I did a stint of detached duty at Portishead once. I was on 8mhz one night idly searching between the blips without looking at the dial. I suddenly heard an XXX very loud and clear, looked at the receiver to see it was showing 8364. It was a Greek ship on fire somewhere mid-Atlantic as I remember.

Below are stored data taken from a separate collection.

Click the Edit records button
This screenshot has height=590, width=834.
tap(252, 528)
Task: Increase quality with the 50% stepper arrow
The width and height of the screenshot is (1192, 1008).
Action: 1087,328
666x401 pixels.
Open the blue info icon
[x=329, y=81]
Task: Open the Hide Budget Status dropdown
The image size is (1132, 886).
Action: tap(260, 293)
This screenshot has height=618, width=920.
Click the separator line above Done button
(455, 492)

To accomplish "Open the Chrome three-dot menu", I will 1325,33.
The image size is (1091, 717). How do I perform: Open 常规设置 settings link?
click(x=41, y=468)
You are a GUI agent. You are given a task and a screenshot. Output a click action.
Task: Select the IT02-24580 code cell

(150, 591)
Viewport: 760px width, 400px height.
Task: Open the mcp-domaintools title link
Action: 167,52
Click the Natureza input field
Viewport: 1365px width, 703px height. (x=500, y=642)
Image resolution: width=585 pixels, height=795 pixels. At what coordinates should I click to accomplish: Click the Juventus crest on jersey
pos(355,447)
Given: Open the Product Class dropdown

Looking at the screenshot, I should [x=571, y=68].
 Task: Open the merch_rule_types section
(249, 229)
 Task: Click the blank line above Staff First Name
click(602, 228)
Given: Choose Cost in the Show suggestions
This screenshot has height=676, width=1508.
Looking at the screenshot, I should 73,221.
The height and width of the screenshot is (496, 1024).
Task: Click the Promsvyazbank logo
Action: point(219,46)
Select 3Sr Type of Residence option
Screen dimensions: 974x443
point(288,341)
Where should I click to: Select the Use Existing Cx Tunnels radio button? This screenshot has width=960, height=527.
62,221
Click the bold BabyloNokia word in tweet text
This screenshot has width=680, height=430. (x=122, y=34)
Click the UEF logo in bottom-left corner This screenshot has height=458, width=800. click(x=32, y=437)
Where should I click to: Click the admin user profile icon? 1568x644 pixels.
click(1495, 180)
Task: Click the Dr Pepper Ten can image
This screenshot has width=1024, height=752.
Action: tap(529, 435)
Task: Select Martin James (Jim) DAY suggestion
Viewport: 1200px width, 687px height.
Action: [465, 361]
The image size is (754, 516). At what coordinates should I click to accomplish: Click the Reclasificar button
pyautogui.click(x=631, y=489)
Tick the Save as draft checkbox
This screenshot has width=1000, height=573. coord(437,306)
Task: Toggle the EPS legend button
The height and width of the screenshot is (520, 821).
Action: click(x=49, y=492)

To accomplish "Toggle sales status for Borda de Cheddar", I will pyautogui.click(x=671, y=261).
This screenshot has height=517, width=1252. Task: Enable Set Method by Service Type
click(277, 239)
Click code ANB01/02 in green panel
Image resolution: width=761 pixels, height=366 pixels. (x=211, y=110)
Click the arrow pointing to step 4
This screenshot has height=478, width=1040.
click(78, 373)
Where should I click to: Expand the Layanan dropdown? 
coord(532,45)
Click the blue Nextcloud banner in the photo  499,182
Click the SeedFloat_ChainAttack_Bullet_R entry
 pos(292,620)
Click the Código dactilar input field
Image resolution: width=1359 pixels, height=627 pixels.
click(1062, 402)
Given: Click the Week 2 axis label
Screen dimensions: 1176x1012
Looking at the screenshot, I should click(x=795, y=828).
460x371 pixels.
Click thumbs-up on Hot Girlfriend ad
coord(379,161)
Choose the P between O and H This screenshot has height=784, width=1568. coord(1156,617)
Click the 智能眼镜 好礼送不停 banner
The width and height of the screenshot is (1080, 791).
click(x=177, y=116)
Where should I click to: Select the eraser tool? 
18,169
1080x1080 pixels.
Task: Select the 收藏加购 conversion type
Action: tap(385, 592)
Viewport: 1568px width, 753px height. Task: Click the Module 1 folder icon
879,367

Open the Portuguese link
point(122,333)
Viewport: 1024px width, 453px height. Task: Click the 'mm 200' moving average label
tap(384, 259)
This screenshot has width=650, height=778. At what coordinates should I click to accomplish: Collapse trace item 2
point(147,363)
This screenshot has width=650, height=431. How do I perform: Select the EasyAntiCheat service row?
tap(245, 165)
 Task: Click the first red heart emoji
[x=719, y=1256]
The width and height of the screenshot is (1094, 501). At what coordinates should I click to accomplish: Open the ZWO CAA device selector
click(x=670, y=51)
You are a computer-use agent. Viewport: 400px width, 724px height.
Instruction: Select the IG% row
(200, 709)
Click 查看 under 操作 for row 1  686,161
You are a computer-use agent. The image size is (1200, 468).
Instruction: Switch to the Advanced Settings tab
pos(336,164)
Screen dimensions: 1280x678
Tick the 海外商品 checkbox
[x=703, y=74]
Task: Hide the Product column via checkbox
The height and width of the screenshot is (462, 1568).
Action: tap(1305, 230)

I shouted to the overseer who could only say 'Trust you Coast Station men to hear that' It was a first for him, and I think caused mayhem as to what to do next.

David
+


----------



## King Ratt (Aug 23, 2005)

The submarine distress beacons transmitted on 4340 Khz. 8364 Khz was on the Mership portable lifeboat equipment along with 500.


----------



## Moulder (Aug 19, 2006)

I believe 8364 kHz was slap bang in the middle of the 8MHz W/T ships calling frequencies - common channels 5 & 6 and could be used for emergency transmissions. On that basis, I suppose, a lot of coast stations would be monitoring around there. 

Steve.
(Thumb)


----------



## Graham P Powell (Jun 2, 2007)

8364 was slap bang in the middle of the 8mhz calling band. The idea being with most c/stations having 8mhz somebody in distress would be heard. David mentioned picking up an XXX. I don't remember doing that at GKA though . A lot of urgency stuff was medico's where we would have to chat with the very laid back doctors at RN hospital Haslar down in Portsmouth.
rgds
Graham Powell


----------



## Troppo (Feb 18, 2010)

I drove past Rugby tx stn the other day.

It is the one beside the M1??


----------



## Troppo (Feb 18, 2010)

Lots of antennas are still up.

Maybe it is another one..?


----------



## hawkey01 (Mar 15, 2006)

Rugby had many users. It was not only GKA but RN and I am sure many others. The aerials there now could be just about anyone. Possibly still RN but I am not certain of that. In the days of old there was also the clock, was it GBR?


Hawkey01


----------



## trotterdotpom (Apr 29, 2005)

GBR .... it flooded the planet on 16 kcs. 

John T


----------



## sparks69 (Dec 18, 2005)

Was it an urban legend that they heated a swimming pool from GBR vlf Tx PA's cooling water ? Or was it true ?


----------



## Graham P Powell (Jun 2, 2007)

Never heard that myself and Rugby engineers often worked at GKA moving consoles etc. The BBC transmitter at Williton in Somerset produces enough heat for the Tropiquaria wildlife centre next door.
rgds
Graham Powell


----------



## steve Coombs (Sep 27, 2005)

Graham P Powell said:


> Never heard that myself and Rugby engineers often worked at GKA moving consoles etc. The BBC transmitter at Williton in Somerset produces enough heat for the Tropiquaria wildlife centre next door.
> rgds
> Graham Powell


Helo Graham

The transmitters are at Washford not Williton not much between the two though.

Steve


----------